Mesmo não sendo próximo ou amigo de Raul Ramos, eu, como profissional de arquitetura e como alguém que leva a sério o ato de pensar, escrever e criticar Arquitetura, alguém que planeja fazer disso uma atuação constante e bem-sucedida em sua vida profissional, não poderia deixar de manifestar meus pêsames por essa perda e tentar escrever algumas linhas sobre ela, o que ela significa pra mim e o que deveria significar para a comunidade de arquitetos locais.
Quando iniciei o curso de arquitetura não demorou muito pra começar a buscar "meus heróis", sim, aqueles que fazem a Boa Arquitetura e de certa forma servem de exemplo aos mais novos. Falávamos da Síntese. Falávamos de Raul (embora nosso círculo sempre falasse mais dos arquitetos europeus).
Lembro que na época a Síntese era a única empresa de arquitetura que eu respeitava. Tinha mesmo vontade de trabalhar lá. Por quê? Simples, porque lá se fazia a tal da Boa Arquitetura, não uma arquitetura genial ainda, mas uma arquitetura que, inteligentemente, se libertou dos antigos (e ainda atuais) modelos de edificação vertical, baseados em caixas de sapatos (que alguns colegas chamam vulgarmente de "feijão-com-arroz")
A Síntese praticava a ousadia. E a ousadia é o estopim para Arquitetura Genial! E afirmo seguramente mais: O Raul conseguiu arrastar toda a arquitetura de edificação vertical em sua direção. Uns passaram mesmo a copiá-lo cinicamente. Outros, a negá-lo descarada e publicamente (lembro uma propaganda de uma construtora local que dizia: "Nosso nome não é uma 'Síntese'. Temos nome e sobre-nome!"). Resumindo, a arquitetura da Síntese, por conseguinte, de Raul Ramos, mudou o panorama da nossa produção local. Principalmente na área de edificação vertical.

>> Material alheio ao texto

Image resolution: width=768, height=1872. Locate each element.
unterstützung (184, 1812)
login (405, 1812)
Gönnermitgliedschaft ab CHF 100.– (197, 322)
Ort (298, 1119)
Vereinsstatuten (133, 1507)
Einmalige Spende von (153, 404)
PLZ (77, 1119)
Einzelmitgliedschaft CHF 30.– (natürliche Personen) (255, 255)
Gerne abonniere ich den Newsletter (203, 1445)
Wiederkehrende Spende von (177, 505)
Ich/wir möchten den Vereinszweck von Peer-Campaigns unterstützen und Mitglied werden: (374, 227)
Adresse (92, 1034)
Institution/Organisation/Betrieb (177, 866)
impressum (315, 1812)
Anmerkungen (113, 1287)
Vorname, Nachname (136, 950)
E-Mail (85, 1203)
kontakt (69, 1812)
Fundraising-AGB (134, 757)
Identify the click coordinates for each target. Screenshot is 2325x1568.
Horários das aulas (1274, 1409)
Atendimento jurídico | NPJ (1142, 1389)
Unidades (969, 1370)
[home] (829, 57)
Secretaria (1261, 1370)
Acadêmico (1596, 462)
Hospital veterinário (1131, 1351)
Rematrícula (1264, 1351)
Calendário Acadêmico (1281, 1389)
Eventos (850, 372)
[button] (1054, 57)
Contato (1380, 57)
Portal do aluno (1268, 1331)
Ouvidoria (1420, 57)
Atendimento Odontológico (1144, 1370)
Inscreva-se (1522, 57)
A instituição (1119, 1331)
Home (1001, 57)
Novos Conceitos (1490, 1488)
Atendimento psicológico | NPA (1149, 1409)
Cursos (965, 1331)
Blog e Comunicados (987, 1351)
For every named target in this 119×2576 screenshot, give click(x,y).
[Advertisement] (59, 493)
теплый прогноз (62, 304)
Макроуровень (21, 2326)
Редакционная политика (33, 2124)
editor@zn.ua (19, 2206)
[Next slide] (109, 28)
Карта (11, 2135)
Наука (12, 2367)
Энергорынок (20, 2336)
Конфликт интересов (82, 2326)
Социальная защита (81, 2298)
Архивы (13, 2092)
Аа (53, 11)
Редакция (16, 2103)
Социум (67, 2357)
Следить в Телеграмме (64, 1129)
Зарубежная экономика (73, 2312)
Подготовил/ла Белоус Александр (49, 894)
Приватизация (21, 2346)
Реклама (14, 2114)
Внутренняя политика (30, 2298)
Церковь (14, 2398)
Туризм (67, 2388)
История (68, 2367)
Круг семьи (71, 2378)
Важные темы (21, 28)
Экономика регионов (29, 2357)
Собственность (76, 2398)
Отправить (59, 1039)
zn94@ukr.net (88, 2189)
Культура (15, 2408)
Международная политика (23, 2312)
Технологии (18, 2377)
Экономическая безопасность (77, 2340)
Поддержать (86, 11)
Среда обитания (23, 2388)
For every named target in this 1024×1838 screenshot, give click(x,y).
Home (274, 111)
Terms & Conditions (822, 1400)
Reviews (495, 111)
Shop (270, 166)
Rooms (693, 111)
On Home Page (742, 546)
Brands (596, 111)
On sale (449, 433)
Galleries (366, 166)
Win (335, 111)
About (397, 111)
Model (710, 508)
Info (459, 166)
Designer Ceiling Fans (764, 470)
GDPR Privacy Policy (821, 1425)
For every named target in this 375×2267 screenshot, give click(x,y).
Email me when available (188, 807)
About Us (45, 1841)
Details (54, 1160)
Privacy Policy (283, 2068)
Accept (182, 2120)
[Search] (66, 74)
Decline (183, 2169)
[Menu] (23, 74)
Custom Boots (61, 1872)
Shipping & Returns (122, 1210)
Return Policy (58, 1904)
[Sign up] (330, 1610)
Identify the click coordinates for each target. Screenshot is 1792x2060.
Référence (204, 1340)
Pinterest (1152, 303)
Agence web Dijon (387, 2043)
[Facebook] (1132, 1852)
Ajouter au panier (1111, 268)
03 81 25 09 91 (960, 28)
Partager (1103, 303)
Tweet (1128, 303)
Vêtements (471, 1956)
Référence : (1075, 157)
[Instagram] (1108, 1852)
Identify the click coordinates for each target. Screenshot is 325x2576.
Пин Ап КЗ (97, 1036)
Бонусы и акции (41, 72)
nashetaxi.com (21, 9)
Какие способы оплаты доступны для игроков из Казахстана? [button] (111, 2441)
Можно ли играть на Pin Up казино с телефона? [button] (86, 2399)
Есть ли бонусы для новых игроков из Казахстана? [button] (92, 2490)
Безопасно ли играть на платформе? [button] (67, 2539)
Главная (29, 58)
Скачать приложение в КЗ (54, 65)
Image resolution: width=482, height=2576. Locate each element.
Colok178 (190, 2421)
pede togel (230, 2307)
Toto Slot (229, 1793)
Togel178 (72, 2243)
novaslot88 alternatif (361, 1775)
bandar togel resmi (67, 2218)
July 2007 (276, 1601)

Sendo Raul um arquiteto da nova geração e ainda muito novo (48 anos), perdemos um dos arquitetos que, com toda certeza, iria amadurecer mais e nos ajudar a recuperar o nosso passado rico em estética. Não que isso seja próprio de um "messias arquitetural", mas em talentos jovens, o processo de amadurecimento e consolidação de um estilo e estética conceitual é um processo natural, afinal, quem tem inteligência e genialidade, cresce com elas.
Lembro mais: de não ter visto um outdoor com o Raul a receber um prêmio ou mensão empresarial (que com certeza ele deve ter recebido). Porém, ja ví inúmeros arquitetos com trabalhos muito fracos (que passam até despercebidos) recebendo premiações de "revelações" e "arquitetos do ano" e semblantes cínicos estampados em outdoors pela cidade.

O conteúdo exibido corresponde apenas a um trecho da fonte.